L’enfance en lumière
Jusqu’au 25 janvier 2026
Petit Palais, avenue Winston Churchill, Paris 8e
L’enfant devient un être digne d’attention au XVIIIe siècle. Jean-Baptiste Greuze (1725-1805) exprime dans ses oeuvres toute la luminosité de ces petits êtres chers ! Mais son oeuvre dévoile bien plus que leur innocence.
Le Petit Palais consacre une monographie au peintre Jean-Baptiste Greuze à l’occasion du 300e anniversaire de sa naissance. Connu de son temps pour ses portraits et scènes de genre, il est depuis tombé dans l’oubli.
à son fils Caracalla d’avoir voulu l’assassiner, 1767-1769. Huile sur toile.
© Paris, GrandPalaisRmn (musée du Louvre) / Photo Michel Urtado
Le parcours retrace à travers la thématique de l’enfance sa brillante carrière, recherché par les collectionneurs, acclamé par la critique et le public. Au point d’oser faire attendre l’Académie royale de peinture et de sculpture 13 ans (!) avant d’envoyer son morceau de réception (Septime Sévère reprochant à son fils Carcalla d’avoir voulu l’assassiner, 1767/69).
Jean-Baptiste Greuze est reconnu pour son sens du détail et sa capacité à traduire l’âme humaine.
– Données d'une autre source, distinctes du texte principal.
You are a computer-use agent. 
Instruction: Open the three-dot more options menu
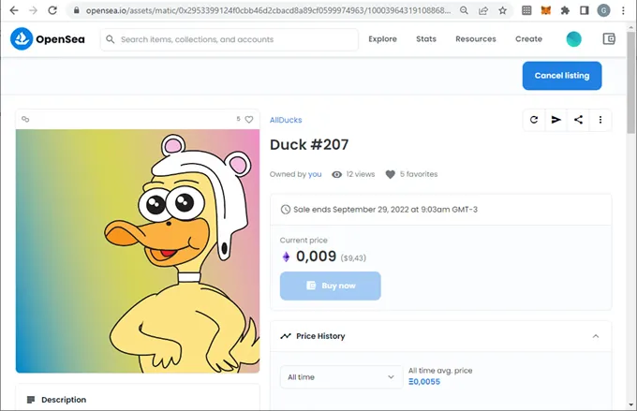click(600, 120)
Admirez la manière dont il grave les pages d’un livre, dont il rehausse la vivacité d’une chevelure en y ajoutant de petits traits rouges (Un enfant qui s’est endormi sur son livre, 1755), ou encore l’empatement au niveau du contour des yeux.
L’artiste peint sa famille, sa femme, ses enfants, leur petit épagneul. Il défend les idées des philosophes des Lumières (Rousseau, Diderot), selon lesquelles les parents doivent jouer un rôle important dans l’éducation des enfants. Pour eux, la famille conditionne le destin des hommes, autant leur bonheur que leur désintégration. Elle peut être un havre de paix comme un lieu de cruauté physique et psychologique.
Souvent à cause du rôle du père, contrepoint de la figure de l’enfant dans les peintures de Greuze. Son éducation déficiente peut engendrer un fils tueur comme dans Septime Sévère, jugé responsable de la décadence de l’Empire romain. Dans La Malédiction paternelle. Le Fils ingrat (1777), le départ du fils serait lié à l’irresponsabilité du père.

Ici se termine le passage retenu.